■ Teks Bacaan:
....................

AKTUALITA

Almarhum Romo Purwatma dan Pijar Gereja Communio

 


Selamat malam Romo dan teman-teman. Pagi tadi, sahabat dan teman Ikafite Angkatan kami : Romo Mateus Purwatma, diperingati 1000 hari meninggalnya. Romo Rektor Seminari Tinggi Kentungan mempersembahkan misa untuk memperingati 1000 hari Romo Purwatma dan 7 hari ibunya, ibu Yulia Sumarni Soemarsono. Ibu Marni meninggal dengan tenang hari Minggu, 16 Oktober lalu, sepulang dari ikut misa di Gereja Baturetno, gereja parokinya. Pada misa hari Minggu yang lalu, Romo Paroki Baturetno sempat memanggil bu Marni ke depan altar dan diberi potongan tumpeng. 16 Oktober itu beliau berulang tahun ke 84. Paroki Baturetno, hari itu juga merayakan ulang tahun berdirinya ke-84. Sama-sama ulang tahun.

....................

■ Data Sumber:
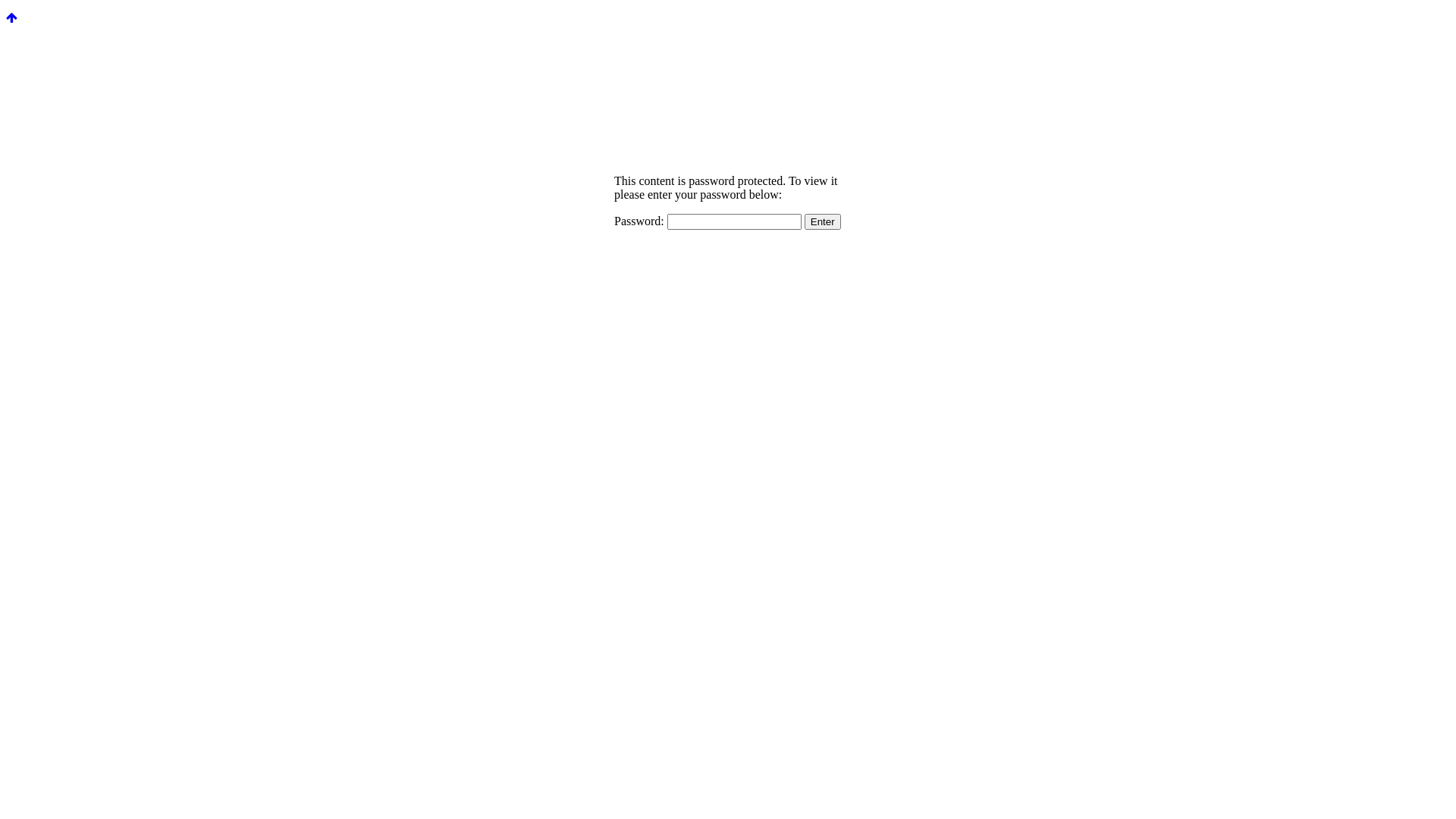  What do you see at coordinates (821, 221) in the screenshot?
I see `'Enter'` at bounding box center [821, 221].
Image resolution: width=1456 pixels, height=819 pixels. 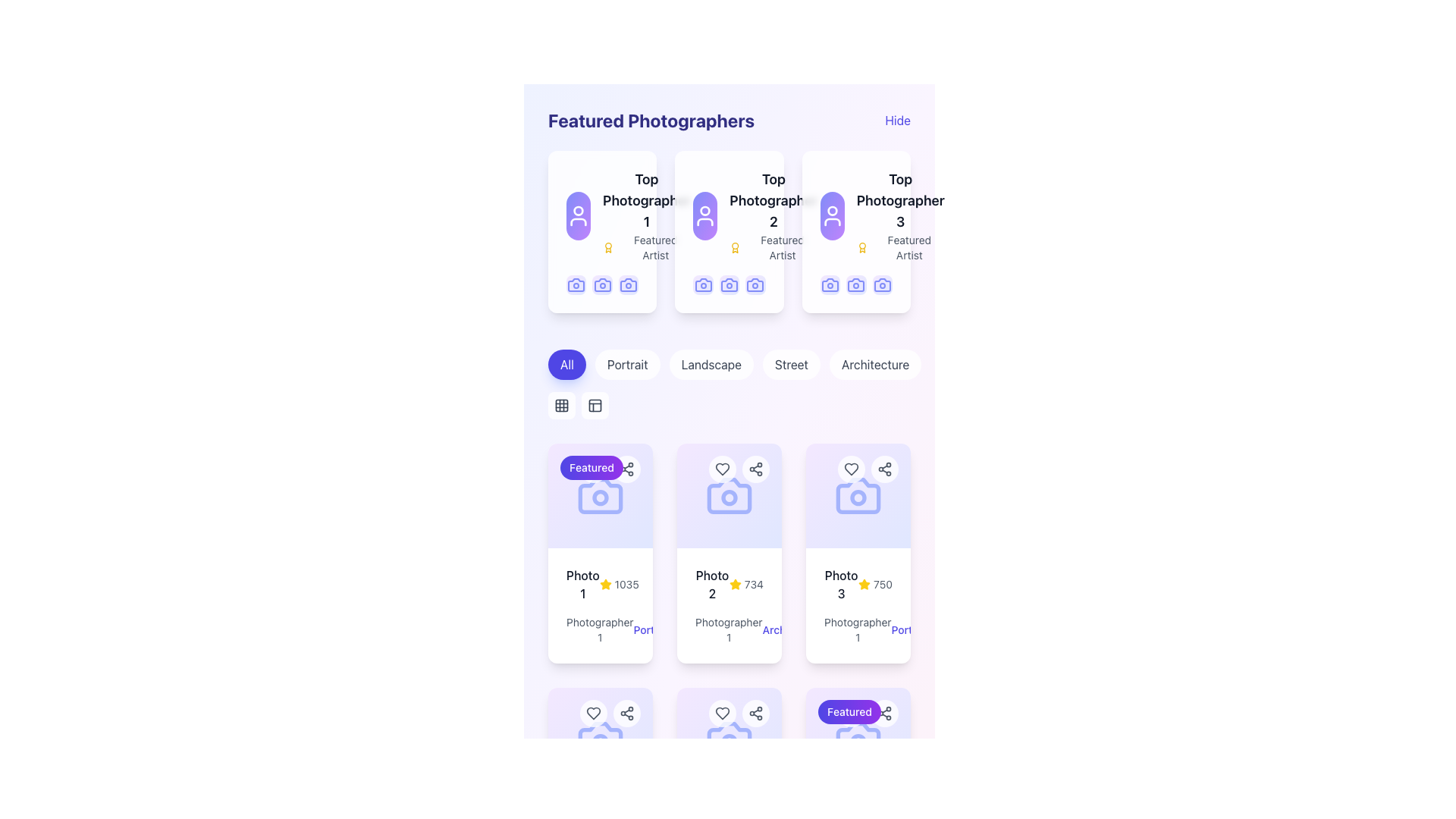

....................

■ Soal Tugas 1: Salin dari teks bacaan semua bagian mulai dari "Selamat malam Romo" sampai ke "Sama-sama ulang tahun.".
■ Soal Tugas 2:
Jawab pertanyaan berikut berdasarkan teks bacaan.
(a) Peringatan berapa hari meninggalnya Romo Purwatma yang diadakan pagi itu?
(b) Pada hari dan tanggal berapa Ibu Marni meninggal?
(c) Ulang tahun berdirinya yang keberapa dirayakan Paroki Baturetno pada hari itu?
■ Soal Tugas 3: Terjemahkan kalimat dari teks bacaan ini ke dalam bahasa Inggris: "Ibu Marni meninggal dengan tenang hari Minggu, 16 Oktober lalu, sepulang dari ikut misa di Gereja Baturetno, gereja parokinya."
Materi di atas tidak perlu dipakai.

■ Jawaban Lengkap 1:
Selamat malam Romo dan teman-teman. Pagi tadi, sahabat dan teman Ikafite Angkatan kami : Romo Mateus Purwatma, diperingati 1000 hari meninggalnya. Romo Rektor Seminari Tinggi Kentungan mempersembahkan misa untuk memperingati 1000 hari Romo Purwatma dan 7 hari ibunya, ibu Yulia Sumarni Soemarsono. Ibu Marni meninggal dengan tenang hari Minggu, 16 Oktober lalu, sepulang dari ikut misa di Gereja Baturetno, gereja parokinya. Pada misa hari Minggu yang lalu, Romo Paroki Baturetno sempat memanggil bu Marni ke depan altar dan diberi potongan tumpeng. 16 Oktober itu beliau berulang tahun ke 84. Paroki Baturetno, hari itu juga merayakan ulang tahun berdirinya ke-84. Sama-sama ulang tahun.

■ Jawaban Lengkap 2:
(a) 1000 hari.
(b) Hari Minggu, 16 Oktober.
(c) Ulang tahun ke-84.

■ Jawaban Lengkap 3: Mrs. Marni passed away peacefully last Sunday, October 16, after coming home from attending Mass at Baturetno Church, her parish church.